The sonar and radar technology available now has outstripped the concept of private reefs. I am not a fan of Strikelines, either, but the fact is that it's not illegal any more than it is for your buddy to say 'hey man I ran over a good spot today, here's the #'. 

I have been fishing a couple of spots the last few years where we almost never saw boats, but this year they are all camped (and not holding the fish they used to), even by big charter boats that could easily take their clients to better fishing, one in particular out of Orange Beach... but I guess if you can put clients on some snapper, maybe they don't know you sold them short on size to save a few bucks on fuel, right? It's frustrating but it's just the nature of people and technology.


----------



## Shark Sugar (May 26, 2015)

Classic case of don't hate the player, hate the game.


----------



## SurfRidr (Apr 24, 2012)

Shark Sugar said:


> Classic case of don't hate the player, hate the game.


Nah you can hate the players too if they're playing a dirty game. But it doesn't do you much good to get spooled up, just have to adapt and overcome. Don't mean you gotta like the guy. I know a couple charters I'll never recommend.


----------



## ST1300rider (Apr 27, 2017)

Buying reef numbers would be just like paying somebody else to drive a boat often owned by yet another person or company, use said companies fancy fish equipment and take you out to fishing spots they know hold fish while you supply only money.

So we're all against commercial fishing too right? I need more money for this "fishing" thing.


----------



## Tegin1 (Oct 24, 2016)

I understand why people may not like someone taking over a fishing reef that they created with their labor but, it is on public waters, and you do not own it. If you build a dock, you do not own the water around it, and the public is allowed to fish the water around your dock. It may suck to see someone on the spot you created, but It is public water and allowing individuals to restrict access to public waters should not be allowed. 
Strike lines did nothing more than take advantage of modern technology and used it to map the sea floor. It used to be that people had to navigate by dead reckoning to arrive at the fishing area, that is no longer the case. Fortunately or unfortunately the changes in technology are resulting in loss of private fishing areas, whether the numbers are shared on an individual basis or by a business. Is there a difference in what Strikelines is doing compared to Cmor mapping or Garmin Bluechart? How many of you use one of the previously mentioned mapping systems?
I think the future of fishing is going to change drastically due to the changes in technology, and the increased pressure caused by the larger number of people engaging in the activity. I would expect more conflict as the number of people participating increases. The end result will be more restrictions in catch limits and seasons and less enjoyment overall. Bummer!


----------



## Hangover (Aug 5, 2013)

fishingforfun95 said:


> Unfortunately, the story is incorrect...even the title of this post is wrong. StrikeLines' website was not hacked. What the story leaves out - and perhaps most importantly - is that he was also found *NOT GUILTY* of the first count - Computer Fraud and Abuse Act, which means the jury rejected the government's narrative that sophisticated hacking took place and accepted the defendant's version, and StrikeLines' *OWN COMPUTER EXPERT'S TESTIMONY* at trial (available for anyone to view on pacer as part of the trial transcript, which the "reporter" could have found if he had bothered to research anything, that they send the numbers in plain text to anyone who visits the website. He never attempted to sell anything, rejecting numerous people who offered to purchase them. The appeals process has already begun, and I hope each of you will follow it as the story unfolds.

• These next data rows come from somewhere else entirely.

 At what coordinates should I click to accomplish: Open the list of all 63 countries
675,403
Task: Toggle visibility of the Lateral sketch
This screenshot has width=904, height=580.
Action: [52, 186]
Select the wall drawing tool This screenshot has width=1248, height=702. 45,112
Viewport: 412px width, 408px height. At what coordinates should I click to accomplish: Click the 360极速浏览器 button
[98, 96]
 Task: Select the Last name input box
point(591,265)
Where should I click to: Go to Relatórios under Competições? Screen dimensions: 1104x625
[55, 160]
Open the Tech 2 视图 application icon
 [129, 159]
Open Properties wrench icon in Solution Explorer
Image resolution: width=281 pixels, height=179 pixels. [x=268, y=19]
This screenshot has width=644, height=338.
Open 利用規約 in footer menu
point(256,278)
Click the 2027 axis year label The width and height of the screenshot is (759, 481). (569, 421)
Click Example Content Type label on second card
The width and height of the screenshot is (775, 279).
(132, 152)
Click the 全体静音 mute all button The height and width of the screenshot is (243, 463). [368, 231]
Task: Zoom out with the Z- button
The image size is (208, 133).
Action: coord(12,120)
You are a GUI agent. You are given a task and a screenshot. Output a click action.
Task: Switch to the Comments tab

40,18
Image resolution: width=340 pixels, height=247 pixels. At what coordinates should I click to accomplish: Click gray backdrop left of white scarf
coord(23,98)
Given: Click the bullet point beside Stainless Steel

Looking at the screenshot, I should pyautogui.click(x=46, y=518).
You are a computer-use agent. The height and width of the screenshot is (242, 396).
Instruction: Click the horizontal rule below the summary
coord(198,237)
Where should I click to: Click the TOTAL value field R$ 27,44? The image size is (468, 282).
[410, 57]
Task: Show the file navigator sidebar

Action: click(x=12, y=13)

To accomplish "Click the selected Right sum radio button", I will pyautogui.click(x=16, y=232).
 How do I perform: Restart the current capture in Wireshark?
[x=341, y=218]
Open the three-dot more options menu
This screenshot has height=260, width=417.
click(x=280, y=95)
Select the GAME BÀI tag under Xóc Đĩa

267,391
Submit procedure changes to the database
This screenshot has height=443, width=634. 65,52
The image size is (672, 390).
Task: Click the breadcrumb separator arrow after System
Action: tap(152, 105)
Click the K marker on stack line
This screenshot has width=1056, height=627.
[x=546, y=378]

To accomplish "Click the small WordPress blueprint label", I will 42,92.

Would love to read some of the transcript to learn more, any tips on navigating Pacer to find this and what to search for like case number or is it as easy as typing in Strikelines?


----------



## fishingforfun95 (Jun 26, 2020)

fairpoint said:


> If its a permitted reef and documented with the state ,should it have some kind of protection from it being sold commercially....???????? If not a law should be made,if that would do any good......most boats don't share run over numbers, its everyones gulf,but if he's making money selling YOUR wreck #'s ,then thats bullshit.....I just recognized the Judges name in this case and didn't know the whole situation......I relate it to copyright laws....
> 
> i used to work on the trigger three and we would being going to a spot and would never get there from all the run over spots Burt Bessler would find ,he had a wide scan tranducer up front and a pinpointer up under his seat....There is alot of gulf out there and alot of structure that is unclaimed,so registered wrecks should have some protection from being sold imo.....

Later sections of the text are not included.